Again this is another component that I have been using for some time now. And if I must be completely honest. I've got to say that there must be something wrong with it. Nearly everything I have tested has had it's little niggles or flaws. Exept this brake so far. It's fantastic. It consists of a nicely machined classic mini lever, linked to a intergrated master cyclinder reservoir with a split clamp to fit it to your handlebar.
A one piece caliper, nicely machined a from solid billet of aluminium. Keeping it strong and light. Intergrated into the design of the caliper are 6 phenolic pistons.(Phenolic resin can include any of various synthetic thermosetting resins, obtained by the reaction of phenols with simple aldehydes and used to make molded products, including pool and snooker balls, and as coatings and adhesives). Phenolic is used in this case as it is one of the best insulating materials, to stopping heat transfer from the pads into the fluid. Steel braided hose is used between the resevoir and the caliper. And to top it off a two part floating disc, with an aluminium centre and hardened stainless steel braking area helps reduce weight and handles extremes in temperature on long descents. Looks damn cool to.
Right that's the waffle out of the way. Down to the opinion. Give that these days there are international standards to disc mounts (and brackets out there to help with fitting) and a handlebar is pretty much just a tube. Any disc brake is simple to fit. The hardest part sometimes being guiding the hose around the parts of your bike, so as not to snag. I found fitting this brake easy, with the braided hose being a bit of a pain in that it can be picky about which direction it wants to go. Like a length of chain. That aside. The split clamp makes fitting the lever to the bar a doddle. The floating rotor (or the floater as I call it) is as hard to fit as a small square peg in a big round hole.

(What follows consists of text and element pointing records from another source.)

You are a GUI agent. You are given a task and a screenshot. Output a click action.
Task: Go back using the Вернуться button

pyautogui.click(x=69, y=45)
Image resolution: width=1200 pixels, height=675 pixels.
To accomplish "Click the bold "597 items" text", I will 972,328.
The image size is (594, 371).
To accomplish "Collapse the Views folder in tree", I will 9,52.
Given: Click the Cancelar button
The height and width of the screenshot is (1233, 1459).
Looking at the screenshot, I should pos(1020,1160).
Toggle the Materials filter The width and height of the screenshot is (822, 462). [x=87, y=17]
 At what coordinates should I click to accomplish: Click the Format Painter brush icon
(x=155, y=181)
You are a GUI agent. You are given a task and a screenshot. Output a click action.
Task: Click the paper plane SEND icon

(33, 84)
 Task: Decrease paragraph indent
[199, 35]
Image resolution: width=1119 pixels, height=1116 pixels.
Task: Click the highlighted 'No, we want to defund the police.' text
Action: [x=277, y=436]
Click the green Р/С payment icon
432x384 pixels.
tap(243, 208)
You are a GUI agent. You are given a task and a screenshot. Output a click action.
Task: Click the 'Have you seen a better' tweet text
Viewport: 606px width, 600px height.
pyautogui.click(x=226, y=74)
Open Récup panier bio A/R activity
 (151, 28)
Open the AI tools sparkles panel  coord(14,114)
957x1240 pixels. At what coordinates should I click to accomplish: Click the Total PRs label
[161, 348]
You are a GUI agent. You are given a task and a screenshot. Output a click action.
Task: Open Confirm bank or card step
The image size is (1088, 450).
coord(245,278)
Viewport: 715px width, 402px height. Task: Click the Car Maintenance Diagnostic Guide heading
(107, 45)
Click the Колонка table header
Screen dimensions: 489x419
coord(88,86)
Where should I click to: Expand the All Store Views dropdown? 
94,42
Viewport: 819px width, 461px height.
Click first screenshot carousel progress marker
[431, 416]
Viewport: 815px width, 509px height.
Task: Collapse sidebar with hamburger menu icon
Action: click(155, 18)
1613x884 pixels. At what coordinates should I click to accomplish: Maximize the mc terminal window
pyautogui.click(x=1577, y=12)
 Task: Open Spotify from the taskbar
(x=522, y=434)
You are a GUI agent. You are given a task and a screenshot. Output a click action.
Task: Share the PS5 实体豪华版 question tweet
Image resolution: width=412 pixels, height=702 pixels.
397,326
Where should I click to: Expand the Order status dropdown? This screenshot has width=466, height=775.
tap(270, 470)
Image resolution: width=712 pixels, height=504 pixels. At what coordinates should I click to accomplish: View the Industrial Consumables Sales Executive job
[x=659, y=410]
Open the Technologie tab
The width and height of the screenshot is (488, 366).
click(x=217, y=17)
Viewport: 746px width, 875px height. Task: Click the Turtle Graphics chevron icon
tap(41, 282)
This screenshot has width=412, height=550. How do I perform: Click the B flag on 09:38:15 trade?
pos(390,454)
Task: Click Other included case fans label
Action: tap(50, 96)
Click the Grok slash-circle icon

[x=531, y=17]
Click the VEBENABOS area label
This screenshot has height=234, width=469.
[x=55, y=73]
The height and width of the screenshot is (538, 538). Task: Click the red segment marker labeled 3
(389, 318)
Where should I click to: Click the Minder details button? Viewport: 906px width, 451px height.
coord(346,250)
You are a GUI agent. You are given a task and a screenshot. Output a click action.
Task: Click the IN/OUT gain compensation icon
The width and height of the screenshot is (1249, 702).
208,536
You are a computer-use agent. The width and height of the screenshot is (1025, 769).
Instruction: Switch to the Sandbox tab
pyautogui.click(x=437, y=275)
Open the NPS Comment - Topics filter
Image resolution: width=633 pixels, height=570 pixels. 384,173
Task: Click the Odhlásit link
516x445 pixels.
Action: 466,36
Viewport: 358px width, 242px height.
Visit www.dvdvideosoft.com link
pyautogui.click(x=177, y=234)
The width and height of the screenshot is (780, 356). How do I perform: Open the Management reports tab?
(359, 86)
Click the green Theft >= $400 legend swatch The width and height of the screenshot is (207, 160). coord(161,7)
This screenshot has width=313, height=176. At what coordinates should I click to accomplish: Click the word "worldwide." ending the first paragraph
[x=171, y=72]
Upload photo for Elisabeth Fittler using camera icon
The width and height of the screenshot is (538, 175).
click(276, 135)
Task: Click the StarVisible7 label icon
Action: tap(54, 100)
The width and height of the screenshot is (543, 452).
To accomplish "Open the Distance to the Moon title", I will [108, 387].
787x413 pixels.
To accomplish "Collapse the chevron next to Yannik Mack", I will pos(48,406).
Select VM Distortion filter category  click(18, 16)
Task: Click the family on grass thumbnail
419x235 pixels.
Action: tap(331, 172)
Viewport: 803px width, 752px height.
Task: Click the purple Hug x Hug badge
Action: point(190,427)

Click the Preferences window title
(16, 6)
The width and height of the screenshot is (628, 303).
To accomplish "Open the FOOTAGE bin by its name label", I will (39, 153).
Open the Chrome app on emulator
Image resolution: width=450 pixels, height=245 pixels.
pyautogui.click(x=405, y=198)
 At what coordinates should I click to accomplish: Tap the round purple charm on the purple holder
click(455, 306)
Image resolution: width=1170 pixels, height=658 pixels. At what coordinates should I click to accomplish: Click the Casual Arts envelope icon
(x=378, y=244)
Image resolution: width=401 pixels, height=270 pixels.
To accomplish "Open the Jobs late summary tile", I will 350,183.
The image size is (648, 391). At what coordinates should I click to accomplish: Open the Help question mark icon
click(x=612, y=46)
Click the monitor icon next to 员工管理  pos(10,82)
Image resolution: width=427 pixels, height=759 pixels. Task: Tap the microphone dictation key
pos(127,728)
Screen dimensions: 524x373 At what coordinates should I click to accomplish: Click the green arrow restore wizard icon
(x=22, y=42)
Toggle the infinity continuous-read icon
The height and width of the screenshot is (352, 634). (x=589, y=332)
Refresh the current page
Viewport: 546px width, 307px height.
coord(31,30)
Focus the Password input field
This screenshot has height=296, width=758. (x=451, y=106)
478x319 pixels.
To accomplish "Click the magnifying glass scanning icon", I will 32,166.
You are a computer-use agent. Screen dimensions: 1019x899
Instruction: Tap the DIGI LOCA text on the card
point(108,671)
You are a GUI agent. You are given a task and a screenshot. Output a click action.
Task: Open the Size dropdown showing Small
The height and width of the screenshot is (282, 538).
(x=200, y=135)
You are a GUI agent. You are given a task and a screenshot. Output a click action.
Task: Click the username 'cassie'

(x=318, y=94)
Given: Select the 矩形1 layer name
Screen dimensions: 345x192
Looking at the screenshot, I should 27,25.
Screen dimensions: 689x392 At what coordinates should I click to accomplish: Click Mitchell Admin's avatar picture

Once fitted, it will of course need a slight tweek to get the disc running central to the pads. Helped all the more if your disc mounts on your drop-outs are faced (removed of paint). Apart from that. That's it, your off to enjoy slowing down. And boy do they. As you'd expect from the look of them, they would stop on a dime and give you change. Well they do. Some say too well. I say it's all down to tyre choice and condition. From using this brake with a slightly worn knobbly to a new knobbly the changes are very noticible. To lock the wheel is no mean task. Just pull the lever. And it does take a little while to get used to the power of these compared to single pot calipers. Adjustments are easily made with a little grub screw on the lever, to tow-in or out the pads. Which changes the levers biting point and how the lever feels (slack-solid). With a good tyre on the back and this brake the results are stunning. As with a slightly worn (6 months or so) tyre I found it would lock up to easily and made the sensitivity of the lever unpredictable after performing a slowing pull on it. This would cause to end to drift on loose soil and in the wet. But since using a better tyre, the traction it produces with the combined strength of the brake, makes it top notch for rear wheel controlability.
The pads are durable too. I have yet to change them in 10 or so months of long descents and wet riding. In the wet they are as good as they are in the dry.
Finished of in a nice shiney black and silver for the lever/resevoir and black and gold for the caliper. They grace the ends of any bike. And coming in all rotor sizes and patterns they are hugely adaptable. A trusty and hard working brake.
Hope also carry and sell all spare parts for their brakes seperately. So should something go wrong. Take the damaged or worn part out and pop the new one in.
Spare levers and pots can also be bought in all of hope's many colours.